The Route So Far - Google Maps


View X-America by Bicycle in a larger map

Why?

We are doing this ride to raise money for Research Autism. We are aiming to raise £20,000.
We are supporting Research Autism because my cousin Jamie is severely affected by the disease, and I have seen its effects not only on him but on the whole family." He is 13yrs old, but cannot yet talk.
Just take a moment to imagine not being able to talk.
Imagine understanding everything going on around you, but not being able to comment.
Imagine having to be dressed every morning in clothes you don't choose, and then hurting your parents as you try to tell them you wanted the blue shirt today.
Imagine being swamped by having to hear everything that everyone is saying around you, and not being able to listen to just one thing at once. Jamie loves being in a swimming pool, just floating, legs held motionless by the weight of the water, while he keeps his ears underwater to just relax, hearing nothing.
He understands everything - he appears to have a photographic memory - but can’t get his thoughts out.
Frustration leads to despair, and anger, which is just one of the many things that his family has to deal with.
He has extremely specific eating requirements and requires round the clock supervision. Jamie is at the severe end of the autistic spectrum, but given that one in 100 people suffer from the disease (with varying severity), and that everyone has some autistic traits, it is shocking that so little is known about it'.
Click here to support our cause and donate to Research Autism.
Read the "Meet Jamie" post - the only post in February, for more information about Jamie, and a poem - painstakingly slow for Jamie to type, but ultimately incredible.

Photo Video - New York to St Louis

June 22, 2010

Silver Springs, NV

Day 58 - Middlegate station to Silver Springs - 80 miles, total 5789kms

A day that starts with Pancakes, eggs and bacon is a good day. We were done with our breakfast by7.30, but hung around until 8.30 slowly packingup. We were thinking today about how this felt like a relaxed late start - whereas in the first three weeks, 8.30 was our earliest start by quite a way.

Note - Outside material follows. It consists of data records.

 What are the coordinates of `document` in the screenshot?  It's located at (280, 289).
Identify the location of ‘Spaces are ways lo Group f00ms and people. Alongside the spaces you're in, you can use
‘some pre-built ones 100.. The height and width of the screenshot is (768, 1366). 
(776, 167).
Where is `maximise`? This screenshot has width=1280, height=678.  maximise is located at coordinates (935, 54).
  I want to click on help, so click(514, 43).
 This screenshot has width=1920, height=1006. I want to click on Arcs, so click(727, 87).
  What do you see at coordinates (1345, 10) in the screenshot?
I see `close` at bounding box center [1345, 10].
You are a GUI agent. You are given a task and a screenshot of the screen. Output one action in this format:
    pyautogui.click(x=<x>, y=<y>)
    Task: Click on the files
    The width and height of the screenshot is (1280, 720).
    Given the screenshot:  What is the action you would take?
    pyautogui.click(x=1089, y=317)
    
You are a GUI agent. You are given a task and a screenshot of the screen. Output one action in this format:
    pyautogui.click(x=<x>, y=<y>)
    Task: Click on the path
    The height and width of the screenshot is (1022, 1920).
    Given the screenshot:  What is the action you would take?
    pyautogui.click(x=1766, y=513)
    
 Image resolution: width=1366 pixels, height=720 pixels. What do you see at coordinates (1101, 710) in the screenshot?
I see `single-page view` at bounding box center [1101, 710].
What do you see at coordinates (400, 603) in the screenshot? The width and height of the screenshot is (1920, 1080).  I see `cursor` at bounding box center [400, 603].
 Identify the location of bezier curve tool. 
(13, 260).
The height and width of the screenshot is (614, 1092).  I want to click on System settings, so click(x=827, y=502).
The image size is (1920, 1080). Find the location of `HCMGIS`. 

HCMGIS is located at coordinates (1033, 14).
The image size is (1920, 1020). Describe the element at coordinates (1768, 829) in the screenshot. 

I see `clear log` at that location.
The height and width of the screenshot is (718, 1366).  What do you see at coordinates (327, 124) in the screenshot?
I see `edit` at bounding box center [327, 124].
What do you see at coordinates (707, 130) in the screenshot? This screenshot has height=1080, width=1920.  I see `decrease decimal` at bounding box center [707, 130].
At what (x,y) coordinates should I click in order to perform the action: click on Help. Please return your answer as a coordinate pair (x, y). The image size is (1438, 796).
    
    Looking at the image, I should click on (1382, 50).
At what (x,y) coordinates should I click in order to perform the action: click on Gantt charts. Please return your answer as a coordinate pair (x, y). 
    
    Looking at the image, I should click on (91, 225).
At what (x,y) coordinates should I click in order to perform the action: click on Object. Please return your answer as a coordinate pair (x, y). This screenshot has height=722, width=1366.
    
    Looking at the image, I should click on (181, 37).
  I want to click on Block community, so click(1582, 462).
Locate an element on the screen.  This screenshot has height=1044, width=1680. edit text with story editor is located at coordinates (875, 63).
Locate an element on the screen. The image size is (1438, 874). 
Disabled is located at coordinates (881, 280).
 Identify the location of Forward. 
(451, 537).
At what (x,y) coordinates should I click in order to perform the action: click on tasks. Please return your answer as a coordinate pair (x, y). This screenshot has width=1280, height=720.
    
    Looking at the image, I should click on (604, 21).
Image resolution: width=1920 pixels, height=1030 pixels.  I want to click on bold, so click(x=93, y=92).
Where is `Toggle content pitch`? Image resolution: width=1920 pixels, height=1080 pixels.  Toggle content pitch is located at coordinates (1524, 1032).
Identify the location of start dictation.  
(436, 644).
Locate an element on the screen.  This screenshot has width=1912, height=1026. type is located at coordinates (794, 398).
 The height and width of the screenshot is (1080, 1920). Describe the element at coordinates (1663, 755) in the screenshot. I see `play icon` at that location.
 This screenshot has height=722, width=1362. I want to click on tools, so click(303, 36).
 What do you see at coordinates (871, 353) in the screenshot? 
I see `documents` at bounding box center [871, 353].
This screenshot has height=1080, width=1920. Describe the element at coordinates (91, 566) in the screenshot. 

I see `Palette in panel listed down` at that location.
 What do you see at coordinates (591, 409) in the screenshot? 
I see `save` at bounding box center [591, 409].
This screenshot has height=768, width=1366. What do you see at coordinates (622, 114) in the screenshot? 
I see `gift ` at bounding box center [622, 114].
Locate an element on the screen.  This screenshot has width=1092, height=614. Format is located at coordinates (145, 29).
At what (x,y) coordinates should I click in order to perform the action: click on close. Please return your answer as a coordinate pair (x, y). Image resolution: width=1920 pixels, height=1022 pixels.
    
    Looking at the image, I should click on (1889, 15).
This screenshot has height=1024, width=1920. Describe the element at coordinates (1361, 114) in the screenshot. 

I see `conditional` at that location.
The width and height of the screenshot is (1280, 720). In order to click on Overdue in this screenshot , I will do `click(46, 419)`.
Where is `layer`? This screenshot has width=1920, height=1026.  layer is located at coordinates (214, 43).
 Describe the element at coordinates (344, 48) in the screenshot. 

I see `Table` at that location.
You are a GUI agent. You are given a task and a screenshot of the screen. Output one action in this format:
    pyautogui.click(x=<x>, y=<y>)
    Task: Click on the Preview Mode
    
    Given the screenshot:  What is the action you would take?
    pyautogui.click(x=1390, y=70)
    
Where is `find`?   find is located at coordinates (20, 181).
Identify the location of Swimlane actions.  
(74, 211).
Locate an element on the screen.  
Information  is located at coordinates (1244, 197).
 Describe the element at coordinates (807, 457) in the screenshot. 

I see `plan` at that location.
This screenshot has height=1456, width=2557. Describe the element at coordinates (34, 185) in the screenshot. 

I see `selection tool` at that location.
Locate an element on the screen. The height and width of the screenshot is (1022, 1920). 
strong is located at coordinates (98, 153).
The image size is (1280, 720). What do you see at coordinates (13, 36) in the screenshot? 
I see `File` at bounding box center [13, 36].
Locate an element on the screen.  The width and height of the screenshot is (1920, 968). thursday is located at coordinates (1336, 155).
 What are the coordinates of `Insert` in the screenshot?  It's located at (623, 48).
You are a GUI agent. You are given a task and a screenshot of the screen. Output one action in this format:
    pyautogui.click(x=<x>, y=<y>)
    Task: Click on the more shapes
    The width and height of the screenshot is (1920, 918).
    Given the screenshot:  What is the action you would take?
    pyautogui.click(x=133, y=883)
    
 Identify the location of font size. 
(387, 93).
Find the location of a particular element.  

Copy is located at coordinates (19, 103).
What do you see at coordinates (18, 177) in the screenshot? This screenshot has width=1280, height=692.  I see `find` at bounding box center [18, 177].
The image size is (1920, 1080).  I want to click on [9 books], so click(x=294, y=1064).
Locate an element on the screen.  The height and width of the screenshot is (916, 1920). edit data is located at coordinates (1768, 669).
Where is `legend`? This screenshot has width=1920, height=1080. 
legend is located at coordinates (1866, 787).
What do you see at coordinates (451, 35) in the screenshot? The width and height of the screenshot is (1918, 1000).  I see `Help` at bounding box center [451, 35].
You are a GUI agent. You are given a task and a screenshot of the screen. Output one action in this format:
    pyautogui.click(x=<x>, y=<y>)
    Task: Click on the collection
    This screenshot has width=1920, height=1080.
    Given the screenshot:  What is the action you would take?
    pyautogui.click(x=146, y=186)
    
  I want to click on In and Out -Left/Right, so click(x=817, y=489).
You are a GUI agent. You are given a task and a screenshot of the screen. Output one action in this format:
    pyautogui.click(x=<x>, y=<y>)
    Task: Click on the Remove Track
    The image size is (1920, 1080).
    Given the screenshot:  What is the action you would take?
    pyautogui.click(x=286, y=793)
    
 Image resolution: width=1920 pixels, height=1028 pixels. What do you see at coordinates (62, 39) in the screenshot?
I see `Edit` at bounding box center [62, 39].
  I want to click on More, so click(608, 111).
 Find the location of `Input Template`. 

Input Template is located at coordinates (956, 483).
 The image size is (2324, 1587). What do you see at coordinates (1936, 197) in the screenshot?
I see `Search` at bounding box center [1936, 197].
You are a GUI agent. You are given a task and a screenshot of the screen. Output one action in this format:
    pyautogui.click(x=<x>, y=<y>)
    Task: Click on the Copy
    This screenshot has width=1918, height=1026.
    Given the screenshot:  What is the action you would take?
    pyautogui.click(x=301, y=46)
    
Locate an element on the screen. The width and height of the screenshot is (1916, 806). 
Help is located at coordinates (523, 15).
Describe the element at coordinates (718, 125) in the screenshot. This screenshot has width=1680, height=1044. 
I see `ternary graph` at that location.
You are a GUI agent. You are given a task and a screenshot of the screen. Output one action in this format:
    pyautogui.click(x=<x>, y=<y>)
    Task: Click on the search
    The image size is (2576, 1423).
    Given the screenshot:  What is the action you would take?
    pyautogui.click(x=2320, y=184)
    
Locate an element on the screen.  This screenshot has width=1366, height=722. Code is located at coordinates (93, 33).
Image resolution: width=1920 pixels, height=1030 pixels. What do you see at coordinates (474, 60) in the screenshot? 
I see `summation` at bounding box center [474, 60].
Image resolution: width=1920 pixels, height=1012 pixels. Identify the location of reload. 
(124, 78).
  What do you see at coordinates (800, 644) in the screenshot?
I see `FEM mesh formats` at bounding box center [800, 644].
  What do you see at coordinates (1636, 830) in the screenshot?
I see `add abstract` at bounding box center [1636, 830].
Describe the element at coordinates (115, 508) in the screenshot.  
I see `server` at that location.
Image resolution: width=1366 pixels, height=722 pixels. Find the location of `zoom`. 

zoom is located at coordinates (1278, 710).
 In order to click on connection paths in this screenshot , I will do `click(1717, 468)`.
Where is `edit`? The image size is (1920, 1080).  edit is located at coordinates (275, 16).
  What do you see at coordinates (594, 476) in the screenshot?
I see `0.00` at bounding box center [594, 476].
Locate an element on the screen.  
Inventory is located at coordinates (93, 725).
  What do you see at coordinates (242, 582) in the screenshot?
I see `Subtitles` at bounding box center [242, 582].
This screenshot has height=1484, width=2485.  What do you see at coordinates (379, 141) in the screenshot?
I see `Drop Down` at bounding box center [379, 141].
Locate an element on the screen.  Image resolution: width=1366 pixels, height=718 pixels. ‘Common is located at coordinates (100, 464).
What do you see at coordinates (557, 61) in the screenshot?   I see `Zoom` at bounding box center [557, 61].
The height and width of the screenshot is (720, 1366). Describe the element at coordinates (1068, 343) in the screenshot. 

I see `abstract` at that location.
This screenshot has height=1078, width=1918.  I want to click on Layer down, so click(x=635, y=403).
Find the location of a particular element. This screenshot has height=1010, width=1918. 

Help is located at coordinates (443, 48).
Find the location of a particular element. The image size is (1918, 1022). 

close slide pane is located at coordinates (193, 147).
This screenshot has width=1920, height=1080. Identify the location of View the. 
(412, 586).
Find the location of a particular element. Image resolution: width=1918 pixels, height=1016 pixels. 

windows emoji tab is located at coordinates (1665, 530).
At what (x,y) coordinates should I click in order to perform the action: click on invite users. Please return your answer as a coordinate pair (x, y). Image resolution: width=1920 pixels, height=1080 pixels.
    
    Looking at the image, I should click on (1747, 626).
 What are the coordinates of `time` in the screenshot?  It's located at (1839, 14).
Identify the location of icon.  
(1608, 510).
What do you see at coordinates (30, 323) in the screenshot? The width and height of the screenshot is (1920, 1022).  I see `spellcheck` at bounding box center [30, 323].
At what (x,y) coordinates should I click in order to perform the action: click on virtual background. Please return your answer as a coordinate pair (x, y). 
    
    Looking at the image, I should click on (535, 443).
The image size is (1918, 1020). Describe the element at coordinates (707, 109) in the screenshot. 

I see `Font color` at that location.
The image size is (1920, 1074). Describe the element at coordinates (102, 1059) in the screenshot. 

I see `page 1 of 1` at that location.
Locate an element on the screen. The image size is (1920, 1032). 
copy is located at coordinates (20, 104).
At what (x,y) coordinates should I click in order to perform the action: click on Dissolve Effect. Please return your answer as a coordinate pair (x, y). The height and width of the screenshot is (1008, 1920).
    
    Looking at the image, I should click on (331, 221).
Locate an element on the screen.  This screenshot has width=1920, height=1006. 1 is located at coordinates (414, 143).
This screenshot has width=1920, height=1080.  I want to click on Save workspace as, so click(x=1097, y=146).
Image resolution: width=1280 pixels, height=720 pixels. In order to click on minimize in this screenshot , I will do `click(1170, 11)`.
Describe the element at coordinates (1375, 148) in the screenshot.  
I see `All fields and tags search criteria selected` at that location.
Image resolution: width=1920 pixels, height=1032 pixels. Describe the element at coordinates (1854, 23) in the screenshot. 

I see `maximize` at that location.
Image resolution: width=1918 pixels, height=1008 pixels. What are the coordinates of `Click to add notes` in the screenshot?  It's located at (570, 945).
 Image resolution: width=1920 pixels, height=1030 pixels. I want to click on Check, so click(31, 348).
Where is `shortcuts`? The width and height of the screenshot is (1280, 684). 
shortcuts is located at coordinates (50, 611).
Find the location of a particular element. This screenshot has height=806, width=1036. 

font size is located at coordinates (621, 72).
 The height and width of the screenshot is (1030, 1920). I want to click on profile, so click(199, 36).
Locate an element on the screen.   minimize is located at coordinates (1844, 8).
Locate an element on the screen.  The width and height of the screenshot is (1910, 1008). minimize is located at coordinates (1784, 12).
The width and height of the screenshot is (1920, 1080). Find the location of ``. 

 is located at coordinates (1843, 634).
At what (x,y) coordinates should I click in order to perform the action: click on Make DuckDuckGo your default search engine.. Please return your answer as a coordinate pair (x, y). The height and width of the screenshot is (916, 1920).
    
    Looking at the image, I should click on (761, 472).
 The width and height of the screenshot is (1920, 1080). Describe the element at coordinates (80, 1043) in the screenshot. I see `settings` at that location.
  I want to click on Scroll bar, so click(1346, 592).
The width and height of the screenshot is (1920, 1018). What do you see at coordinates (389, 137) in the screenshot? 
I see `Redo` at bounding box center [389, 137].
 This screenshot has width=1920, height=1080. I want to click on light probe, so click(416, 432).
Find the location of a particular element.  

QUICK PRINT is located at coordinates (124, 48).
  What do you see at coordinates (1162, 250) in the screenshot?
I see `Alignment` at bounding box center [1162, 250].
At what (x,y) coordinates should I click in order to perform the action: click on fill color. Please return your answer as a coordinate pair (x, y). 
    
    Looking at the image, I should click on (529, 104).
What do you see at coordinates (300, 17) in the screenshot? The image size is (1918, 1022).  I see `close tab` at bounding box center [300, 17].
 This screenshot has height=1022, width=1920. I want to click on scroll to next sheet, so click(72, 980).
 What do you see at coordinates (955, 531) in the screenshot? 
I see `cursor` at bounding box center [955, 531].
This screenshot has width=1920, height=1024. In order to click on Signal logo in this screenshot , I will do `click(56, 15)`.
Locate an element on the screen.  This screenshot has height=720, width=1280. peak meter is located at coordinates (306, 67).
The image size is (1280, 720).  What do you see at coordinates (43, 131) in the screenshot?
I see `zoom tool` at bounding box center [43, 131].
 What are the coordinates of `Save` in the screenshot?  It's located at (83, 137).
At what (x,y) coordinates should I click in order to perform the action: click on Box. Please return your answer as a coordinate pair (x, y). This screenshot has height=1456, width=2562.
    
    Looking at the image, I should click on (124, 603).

We were headed to Fallon for lunch - 50 miles away and our last long stretch with no services in between. Although it was mostly the same as the rest of Nevada (up and down, dry with spindly, wiry plants and salt plains) we did see a couple of more interesting things: sand mountain - a massive sand dune covered in quad bikes cruising up and down, and also a couple of the target area's for the "Top Gun" fighter pilots. Then we cruised through a large salt pan, where people have written their names into the barren landscape by rearranging rocks.

Along the way we passed a whole bunch (about 25) of people, cycling supported to Washington DC, but they didn't stop to chat - they cruised past us in long lines on fancy road bikes. We did talk to a random couple of other cross country cyclists, one old man cycling home to minnesota having retired from work and having finished with San Francisco, and another guy who had quit his job and was seeing america from the relative comfort of a recumbent bicycle.

In Fallon, we relaxed in Taco Bell for a couple of hours - great place - as much as it takes to fill us up, in Taco Bell it costs only $5, including a refillable soda. We moved on just before 4, after slaloming through Safeway's car park to find some more suncream - the heat in Utah meant that we finished our second bottle.

We took it easy and reached Silver springs at 6, after a long chat with Will Macdonald, another cyclist, 5 days in to his cross-country mission. I will remember Will for his comment on my Icebreaker cycling shirt: "Awesome, Icebreaker! (dramatic pause) - proof that man was meant to enslave sheep!" We had good pizza and pasta and then headed to a campsite by the Lahontan reservoir.